確かに鬼才デビッド・クローネンバーグのこの新たな怪/快作がウォーターズのハートを射止めたのは、落ち目のハリウッド女優(ジュリアン・ムーア!)が秘書の前で便器にまたがり放屁する場面があったりする事実とも無縁ではないだろう。あるいは醜聞まみれの“ハリウッド・バビロン”現代版的要素も、映画史の正にも異にも造詣が深いカルト監督の高評価の一因とみていいはずだ。が、“悪趣味”を究める監督の核心にあるみごとにまっとうな映画への愛。それこそがクローネンバーグの描くハリウッド、そこにいる人の、家族の、神聖な悲喜劇に鮮やかに共振しているらしいこと。注目すべきはそこだ。
興味深いのは“ハリウッドっ子”のライター、ブルース・ワグナーが「ザ・プレイヤー」のように映画業界の今を風刺する一作でなくむしろ“ゴーストストーリー”として脚本を書いたと述懐し、クローネンバーグもまた記憶という“ゴースト”に憑かれた人々をみつめたかったと語っている点だ。

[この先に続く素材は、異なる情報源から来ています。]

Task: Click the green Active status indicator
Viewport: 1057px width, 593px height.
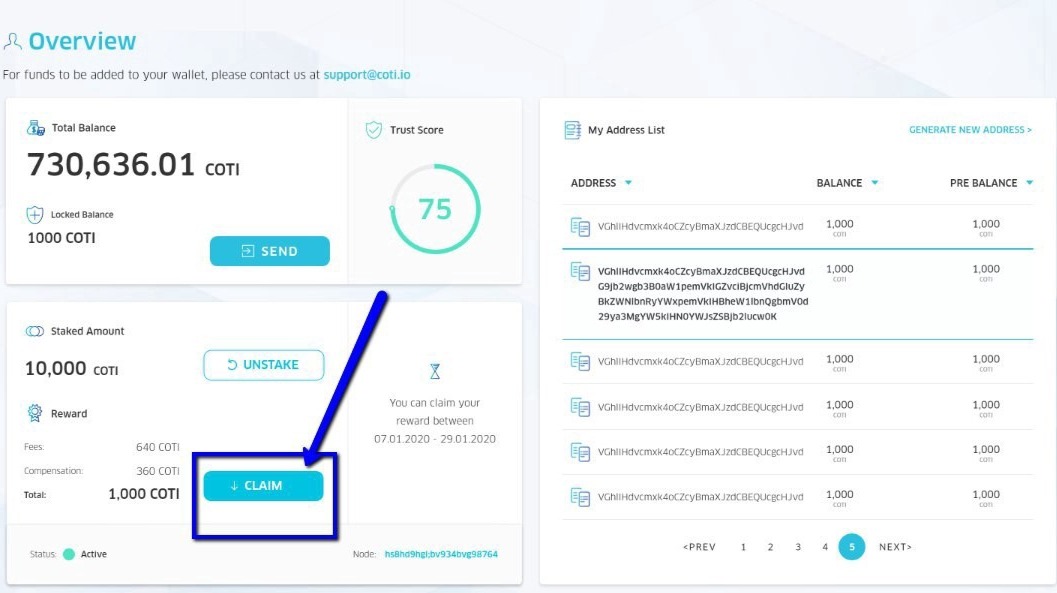Action: 69,554
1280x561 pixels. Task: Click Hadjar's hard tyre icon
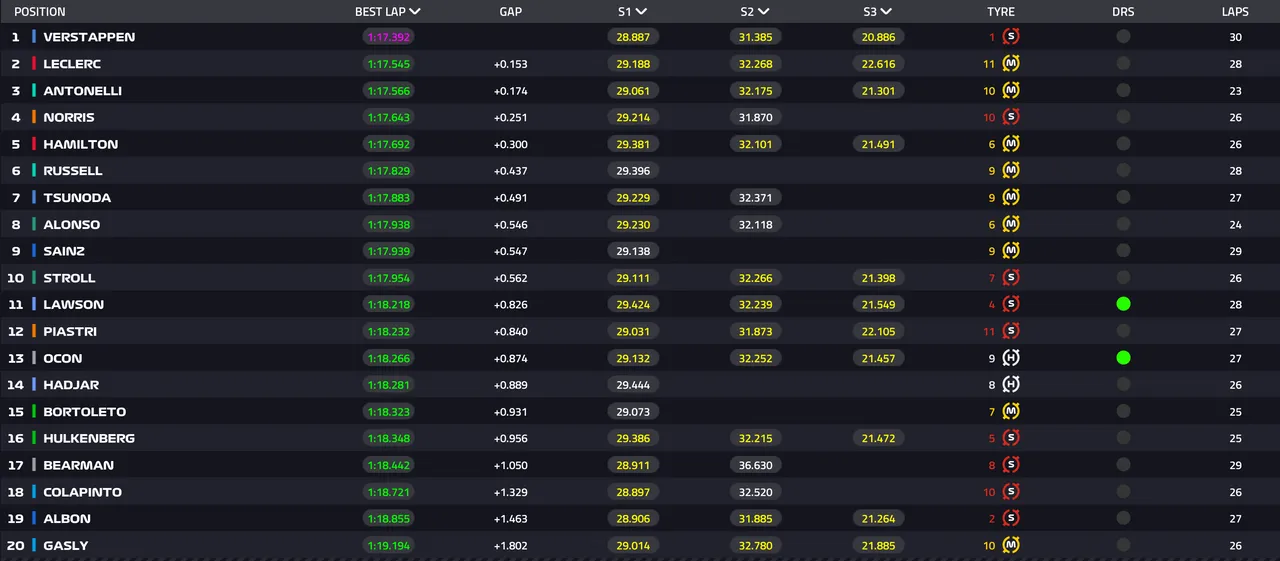click(1011, 385)
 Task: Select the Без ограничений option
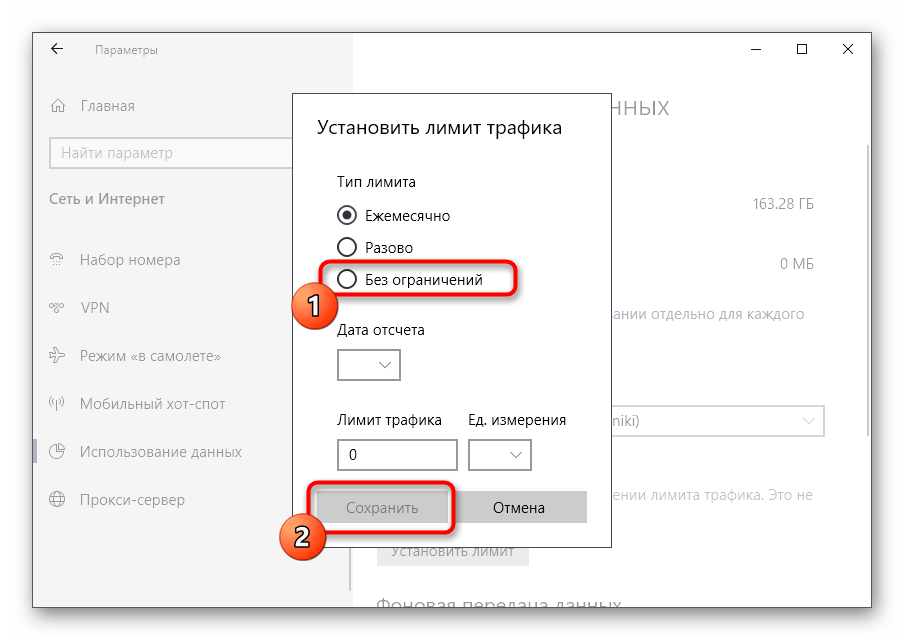(x=347, y=280)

実際、焼死した母の名声を超えようとあがく2代目女優は、幼い頃に性的虐待を加えもした母がことあるごとに目の前に立つと怯えている。お子様アイドルも売名行為で見舞った直後に死んだ少女が執拗に姿を現すのに悩み、闇/病みを深めていく。なりふり構わず成功をめざし虚勢を張り、そのくせ胸の真ん中にぽっかりと空洞を抱えた“大人子供”たち。そうして“エンジェルの町”LAに羽をもがれた堕天使然と降り立った少女(ミア・ワシコウスカ!)が断行する血の粛清。その向こうに「ザ・ブルード 怒りのメタファー」を「デッドゾーン」を撮ったクローネンバーグならではの愛の物語が、人間存在の根源的な悲しみが屹立する。そんな世界を目にしたら、あなたも迷いなく最多の★を捧げたくなるだろう。